Examples of our research and methods include:

Total synthesis of complex self-assembling tissues

Researchers here are developing new ways to rapidly and precisely build detailed, complex, three-dimensional human tissues in vitro, including structures that self-assemble with programmed composition, thus controlling which cell-types interact and the spatial arrangement of groups of cells for experimental alteration and analysis.

Such tissue building is comparable to total synthesis, the process in organic chemistry in which complex biologically active molecules are built from more basic chemical building blocks.  Just as creating physically similar but slightly altered molecules (structural analogs) helps reveal structure-function relationships and new chemical principles, so constructing tissues from specific cell types should yield new insights into tissue organization and cellular interactions.

Using the human mammary gland as a model, department scientists engineer self-assembling tissues with programmed cell-type composition. Initial connectivity is directed by coating cell surfaces with short segments of DNA strands with complementary base pairs. The results of these initial combinations are then grown in gel matrices to provide a physiologically relevant 3-D spatial context.

programmed assembly PC&E

[A] Normal cells (tweaked to make proteins that glow red) are combined via complementary single strands of DNA with abnormal ones (glowing green) that express more of a mutant protein. To program cell-type composition, researchers assemble aggregates [B] thru a 50:1 normal/abnormal mix, then use fluorescence-activated cell sorting to select 5:1 aggregates [C] for further growth in cultures [D].

Researchers here are working toward building a functional human mammary gland. They are starting with modular substructures, such as the lining of the milk ducts, made of two cell types in layers, and working up a hierarchy of complexity incorporating the ducts with blood vessels, immune cells, and connective tissue.

These models will provide new insight into how normal human tissues assemble during development, and conversely, how they break down in diseases such as breast cancer. Indeed, the synthesized models will use healthy cells and, for certain studies, their malignant derivatives, in structures controlled down to the positioning of individual cells. This will enable analyses of how cellular heterogeneity, injury and/or disturbances in the relay of signals among different cell types contribute to breast cancers.

Our applications of such cellular engineering include:

Building breast tissue to study effects of cell heterogeneity

Department scientists build mammary microtissues with programmed cellular heterogeneity in the cancer-related Ras protein to investigate the effect of such differences on coordinated cellular processes such as tissue structural formation, i.e., morphogenesis. (A hallmark of most tumors is increased cellular heterogeneity.)

A study found that in such growing mosaics (in which about one in five of the cells expressed over-activated Ras) abnormal cells were extruded, protruded, or exited from the tissues, exhibiting behaviors commonly associated with invasive tumors. Homogenous tissues, even comprised of all abnormal cells, did not.

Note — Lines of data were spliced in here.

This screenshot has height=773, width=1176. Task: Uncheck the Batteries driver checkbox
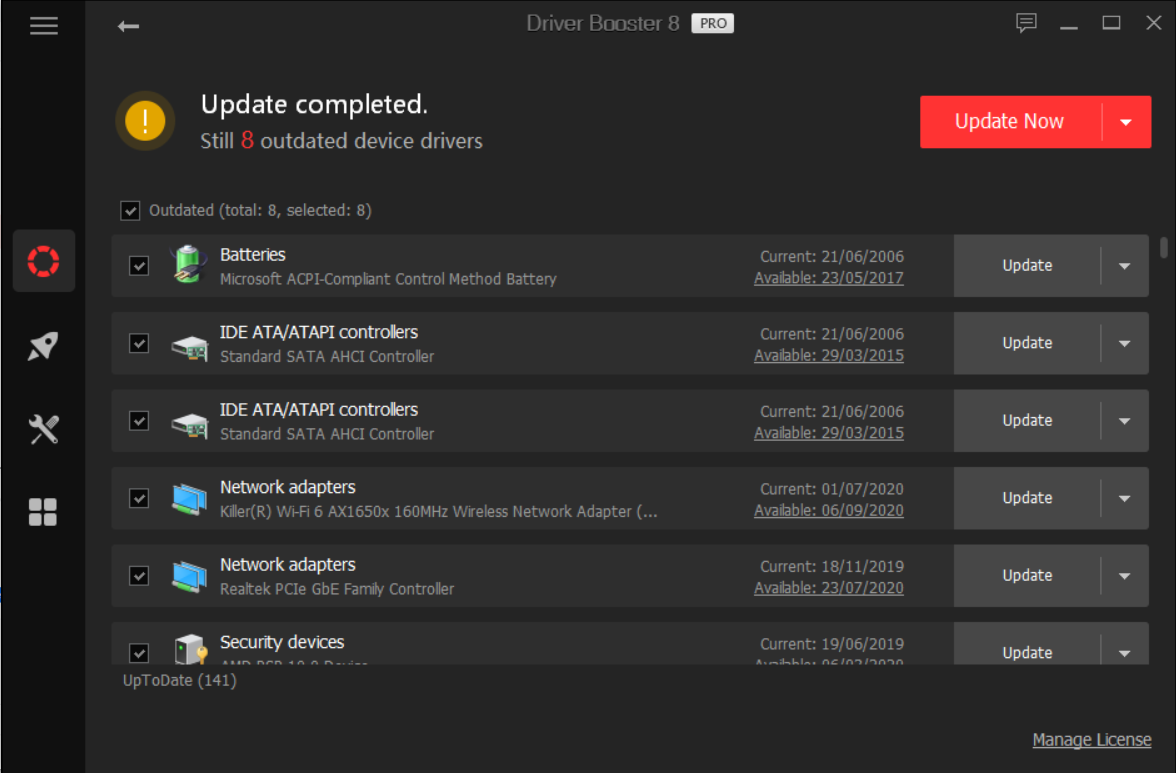pyautogui.click(x=139, y=266)
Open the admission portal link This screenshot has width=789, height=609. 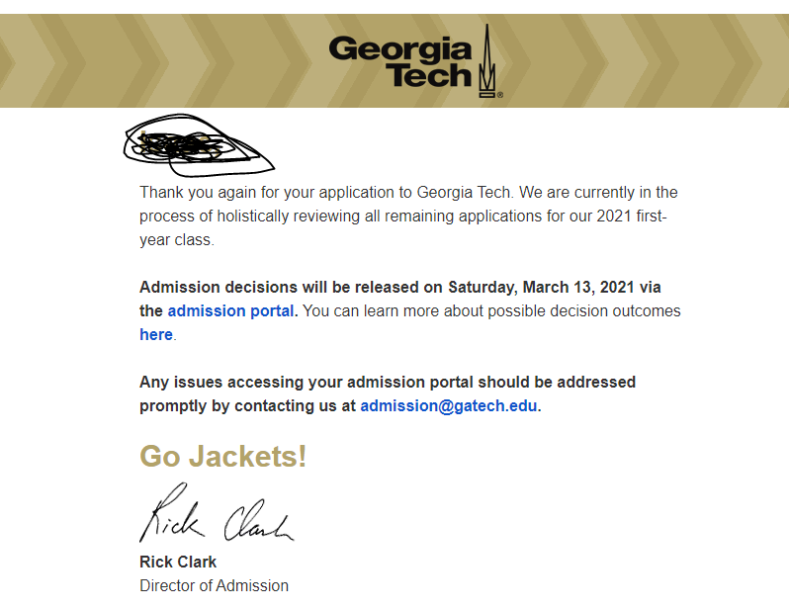[x=231, y=311]
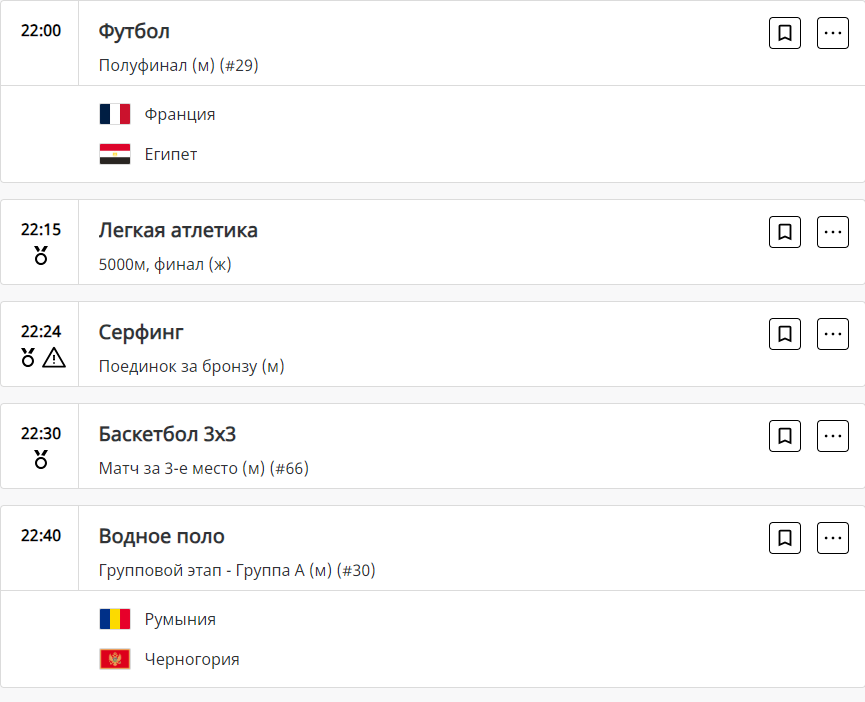Bookmark the Футбол semifinal event
Screen dimensions: 865x702
(785, 33)
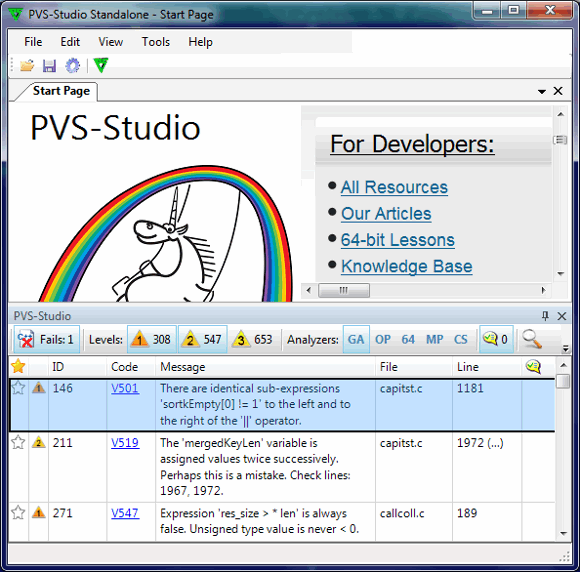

Thus heterogeneity in cells’ Ras activity, rather than total Ras activity, appears to be necessary in the development of some of the abnormal behaviors.

RAS phenotypes P&CE

24-hour time-lapse images of mammary microtissues with green-glowing cells in lower two phenotypes expressing over-activated Ras protein. Middle row: In 20 to 30 percent of microtissues, abnormal Ras cells are extruded. Bottom row: In another 20 to 30 percent, abnormal Ras cells lead multi-cellular protrusions, a behavior seen in normal tissue growth but also in invasive cancers.